▶ Given passage
○ ○ ○

Compilation album by Celine Dion
- Released: 4 July 1997
- Recorded: 1982–1988
- Genre: Pop
- Length: 103:43
- Labels: Arcade; BR Music; Divucsa; Elap Music; MCP Sound & Media; Metro Doubles; Moon Records; Snapper Music; Union Square Music; White Collection;
- Producers: Didier Barbelivien; Urs Peter Keller; Eddy Marnay; Romano Musumarra; Rudi Pascal; Atilla Şereftuğ;

Celine Dion chronology
| C'est pour vivre (1997) | The Collection 1982–1988 (1997) | Let's Talk About Love (1997) |

= The Collection 1982–1988 =

The Collection 1982–1988 is a French-language compilation album by Canadian singer Celine Dion, released in Europe in 1997. It includes 28 songs recorded between 1982 and 1988 on a two-CD set. These tracks were previously issued on Gold Vol. 1 (1995) and C'est pour vivre (1997). The compilation appeared under various titles, with different covers, and was released by numerous music labels. It charted in several European countries, reaching number 11 in Denmark, number 20 in Belgium's Wallonia, number 27 in Sweden, and number 37 in the Netherlands.

== Background and release ==
Following the success of D'eux, which became the best-selling French-language album of all time, music labels around the world issued compilations of Dion's early and less widely available recordings from the 1980s. After Gold Vol. 1 in 1995 and C'est pour vivre in 1997, a two-CD compilation combining songs from both albums was released in Europe in 1997 and 1998. It appeared under numerous titles, including The Collection 1982–1988, The Greatest Hits 1982–1988, Premiers succès, Amour, Sus Canciones Más Bellas, C'est pour toi, Lo Mejor de Céline Dion, The French Collection, The French Love Album, The Solid Gold Collection, The Best of the Early Years: The French Collection, Ne partez pas sans moi, and Avec toi: the Very Best of the Early Years. These editions were issued with different covers and by various labels.

○ ○ ○

▶ Your goal
According to the album article, what prompted music labels around the world to release compilations of Dion's early recordings from the 1980s?

▶ Data
○ ○ ○

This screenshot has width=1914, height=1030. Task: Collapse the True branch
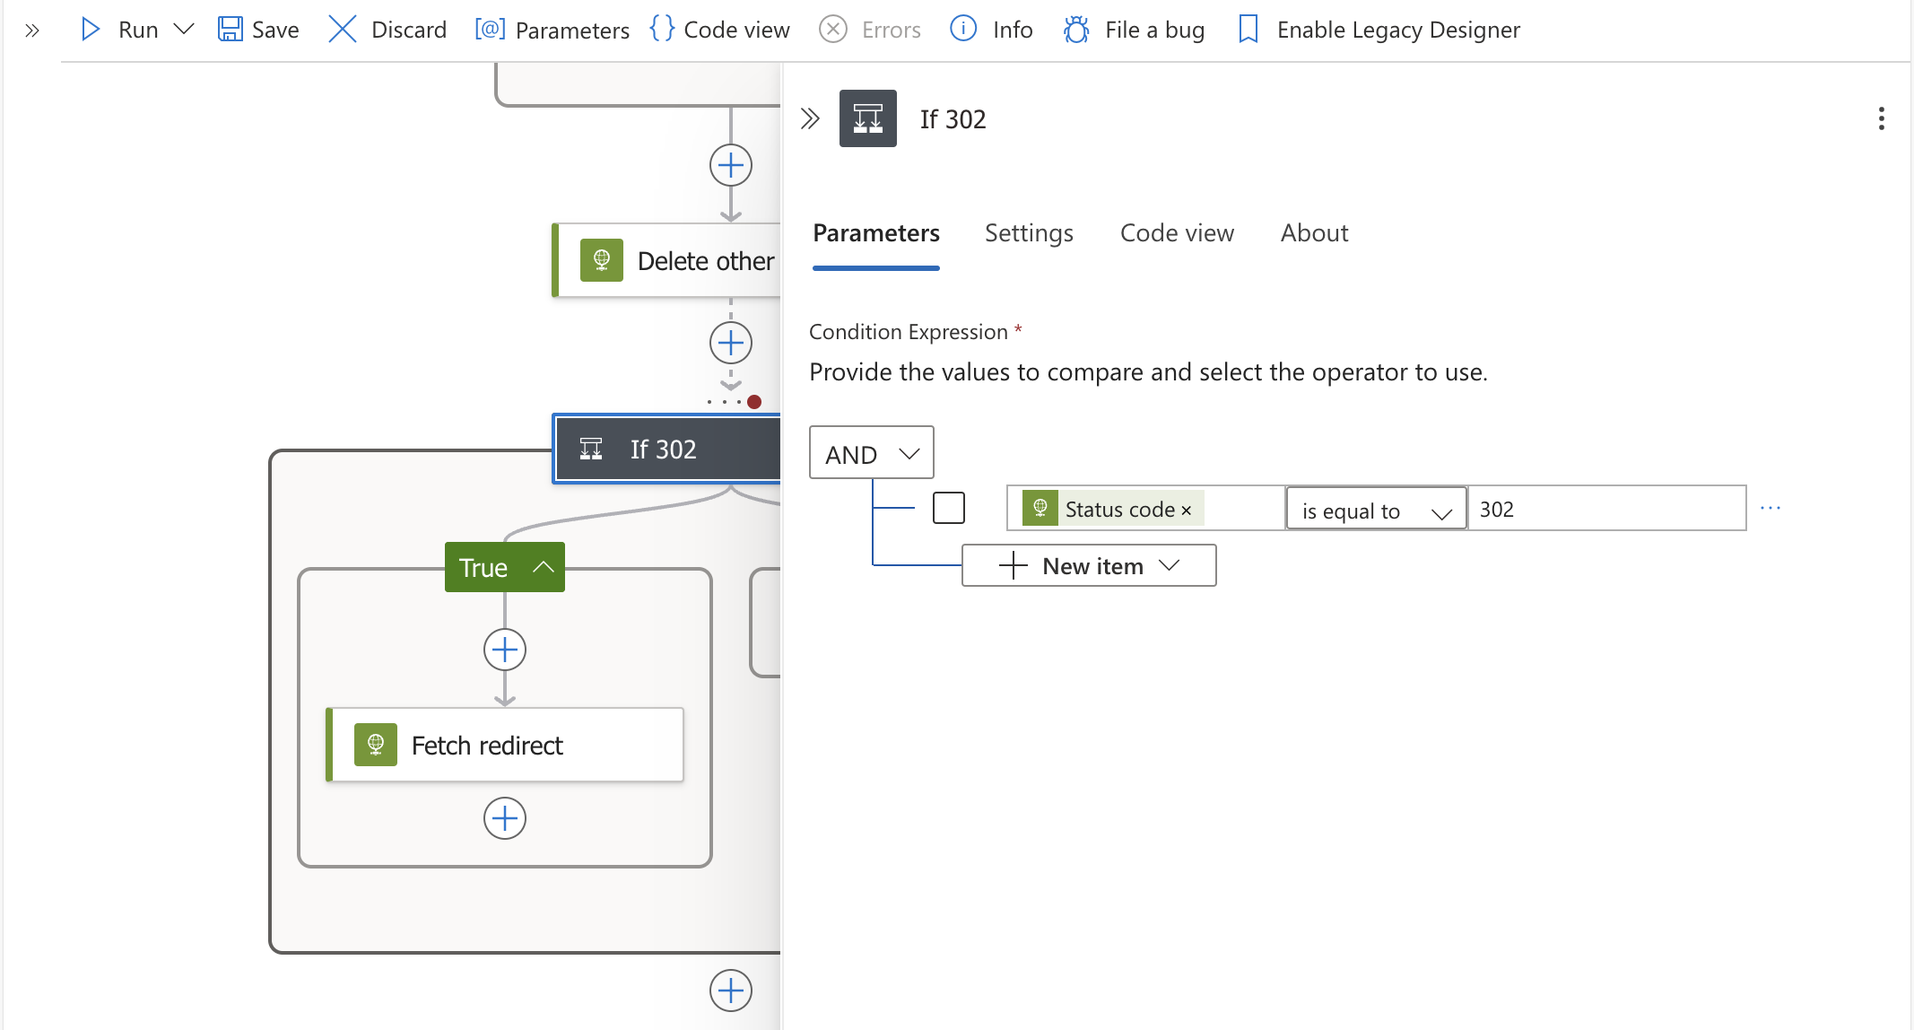pyautogui.click(x=543, y=567)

○ ○ ○

▶ Complete response
They did so after the success of D'eux, which became the best-selling French-language album of all time.